→ 本文
------------------------

この二人が、翌2008(平成20)年に上梓した『「婚活」時代』(ディスカヴァー・トゥエンティワン)は、晩婚化、非婚化の要因と、そこから抜け出すための婚活の必要性、それを成功させる方策までが説かれて評判となり、婚活という言葉が市民権を得るまでになりました。
婚活ブームに続いて「妊活」ブームが訪れました。この語は、夫婦が意志を持って子どもをつくろうと活動することを指します。妊活がブームとなった背景は、初婚年齢の上昇とそれに伴う不妊治療と高齢出産の増加がありました(日本産科婦人科学会による高齢出産の定義は1991年までは30歳だったが、以後、35歳に改められた)。
野田聖子さんが10年の不妊治療を経て出産
高齢で結婚して、妊娠を切望するという妊活ブームの象徴ともいえるようなニュースが、2011(平成9)年1月、永田町に駆け巡りました。野田聖子衆議院議員が10年の不妊治療を経て、米国で卵子提供を受け、49歳で長男を産んだのです。不妊治療として体外受精を14回も行い、流産も経験した後の喜びでした。
卵子提供プログラムは海外で広く行われており、不妊治療をしているカップルの認知も高まっているけれど、当時の日本ではまだ関係する法律がありません。日本産科婦人科学会が業界の自主ルールとして、国内で卵子提供プログラムは行わないと決めたため、事実上日本で卵子提供を受けることはできなくなっておりました。
野田さんは当時、こう述べています。
「出自を問わず、すべての子どもは宝。子どもに対する意識をそう統一させるべきです。(略)。本当に少子化が深刻だと思うなら、そこを規制緩和しないと小さな枠からしか子どもは生まれてきません」(『AERA』2011年4月18日号)

------------------------

本文の「この二人が、翌2008(平成」と「産も経験した後の喜びでした。」の間を、両端の語句も含めて一字一句そのまま書き写してください。

------------------------

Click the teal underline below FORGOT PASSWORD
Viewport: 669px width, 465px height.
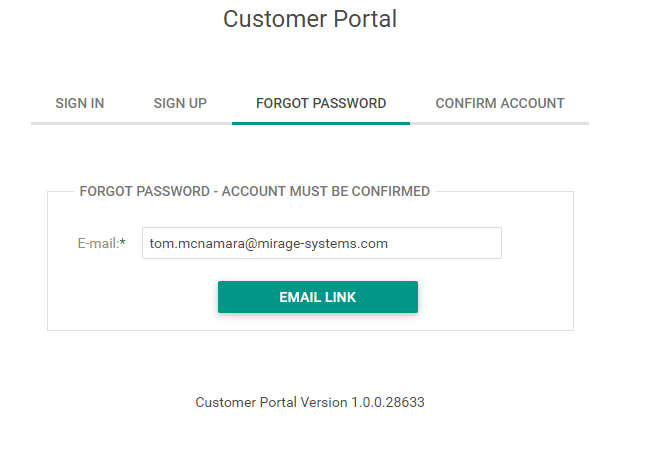[321, 123]
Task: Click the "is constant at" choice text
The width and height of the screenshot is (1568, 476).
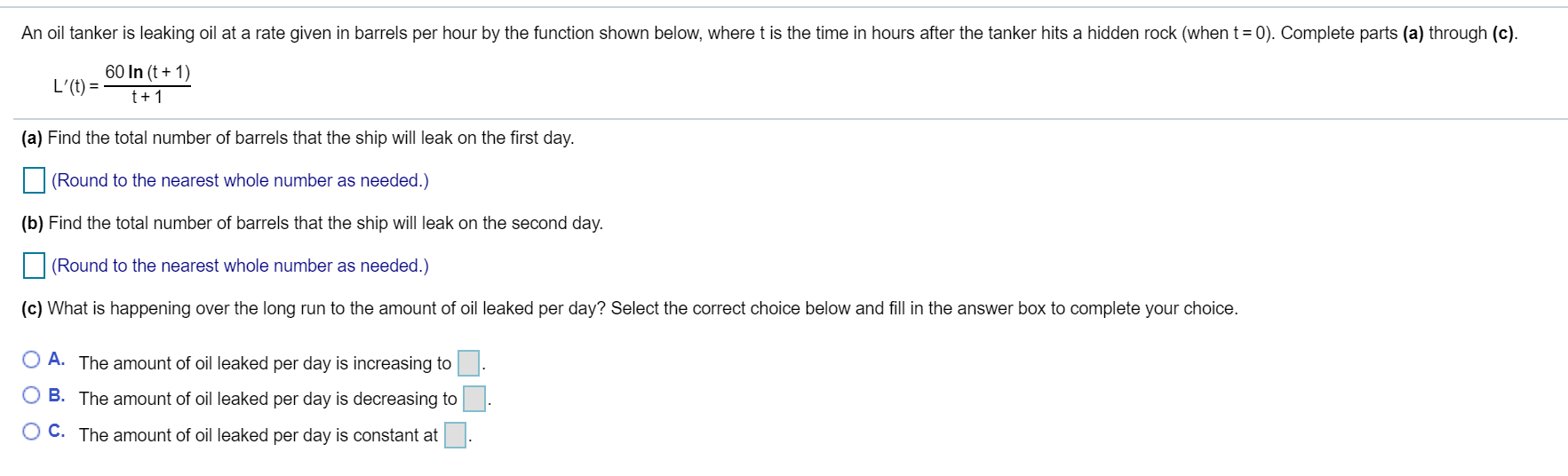Action: (x=258, y=435)
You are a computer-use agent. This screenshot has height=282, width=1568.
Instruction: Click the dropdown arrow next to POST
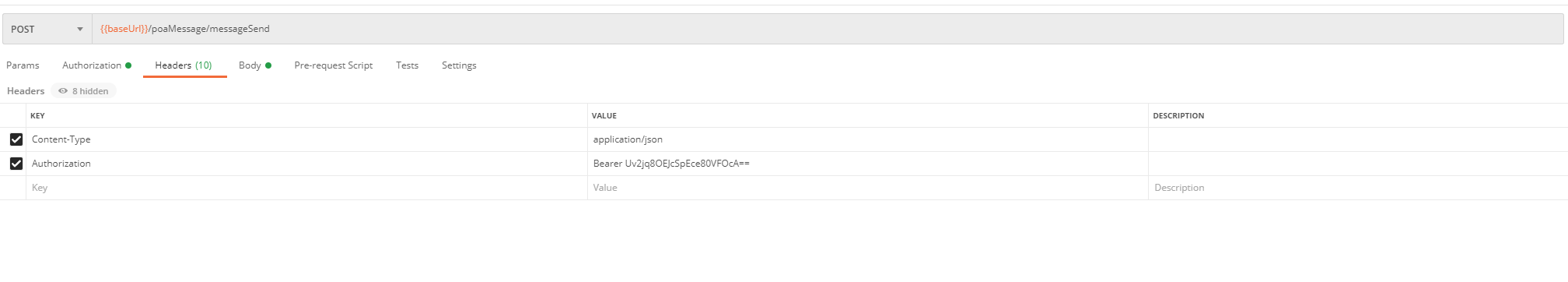pyautogui.click(x=79, y=30)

------------------------

→ 解答欄
この二人が、翌2008(平成20)年に上梓した『「婚活」時代』(ディスカヴァー・トゥエンティワン)は、晩婚化、非婚化の要因と、そこから抜け出すための婚活の必要性、それを成功させる方策までが説かれて評判となり、婚活という言葉が市民権を得るまでになりました。
婚活ブームに続いて「妊活」ブームが訪れました。この語は、夫婦が意志を持って子どもをつくろうと活動することを指します。妊活がブームとなった背景は、初婚年齢の上昇とそれに伴う不妊治療と高齢出産の増加がありました(日本産科婦人科学会による高齢出産の定義は1991年までは30歳だったが、以後、35歳に改められた)。
野田聖子さんが10年の不妊治療を経て出産
高齢で結婚して、妊娠を切望するという妊活ブームの象徴ともいえるようなニュースが、2011(平成9)年1月、永田町に駆け巡りました。野田聖子衆議院議員が10年の不妊治療を経て、米国で卵子提供を受け、49歳で長男を産んだのです。不妊治療として体外受精を14回も行い、流産も経験した後の喜びでした。